Overcoming these problems is one of the biggest challenges in providing a metadirectory service that has accurate data.

A join on first and last names may typically match no better than 50 percent of the names in your databases, and some of the matches may be false positives. The numbers get significantly worse as the number of entries in your databases increases (for example, the chance of having two people with the name "Babs Jensen" in a database of 100,000 people is significantly greater than the chance of having two people with the name "Babs Jensen" in a database of 100 people).

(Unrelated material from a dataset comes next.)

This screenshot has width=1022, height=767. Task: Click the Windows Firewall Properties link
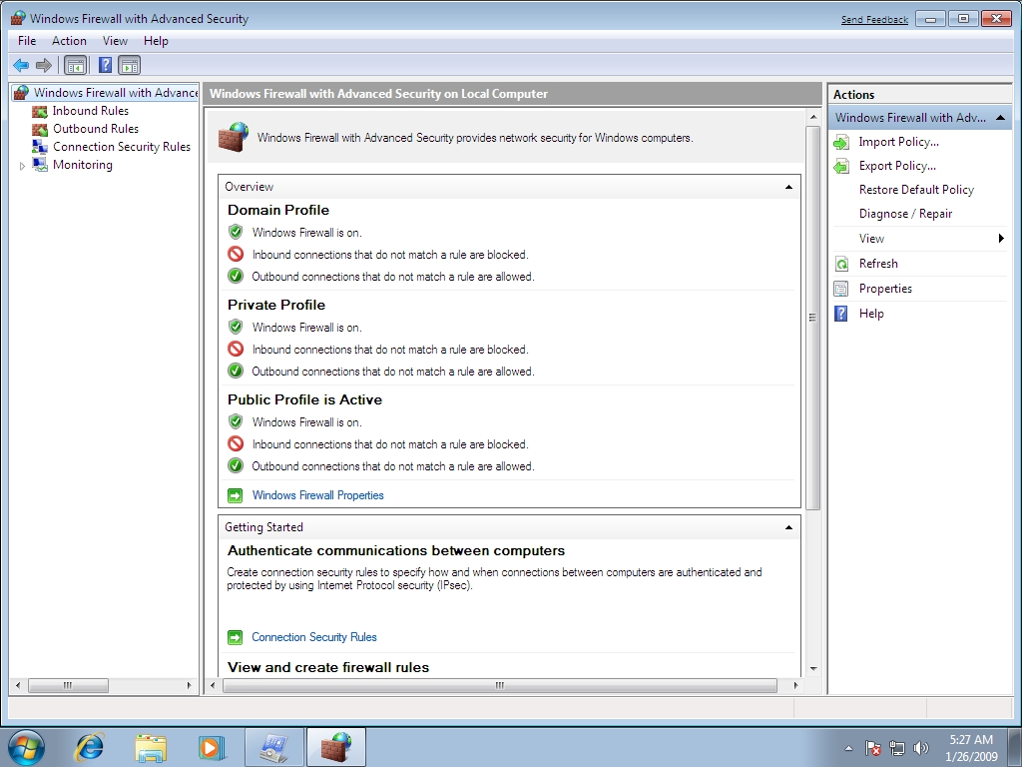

The result of inadequate matching is usually a lot of manual work. An administrator typically goes through the unmatched entries by hand, comparing other information to try to determine a match. A worse outcome could be that the wrong match is made automatically or by a careless administrator. In this situation, Person A's information can appear in Person B's entry. Depending on the type of information, how the directory service is used, and what people are involved, the consequences of this kind of error can range from annoying to serious.

When a good join attribute is not available, you can use multiple criteria to join data. Although each data value may not uniquely match the value in another data source, a combination of values might. For example, you might require matches on both name and city in order to reduce false positive matches involving names such as "John Smith." You can also use this technique to produce more matches than any one join attribute would. Choose a set of join attributes and assign a weight to each one. Then choose a threshold at or above which the data is assumed to match. For example, you might assign 2 points to surname, 1 point to first name, and 1 point to city, and use a threshold of 3 points. In this case if surname and city match, or if surname and first name match, you have a join. But a match of first name and city is not enough to conclude that you have a valid join.

If you have more than one data source that is authoritative for the same data element, you will probably need to use different join rules for each data source. For example, there may be one centralized personnel database that stores information about employees, but information about contractors may be managed independently by each department. The optimal join criteria must be selected for each data source.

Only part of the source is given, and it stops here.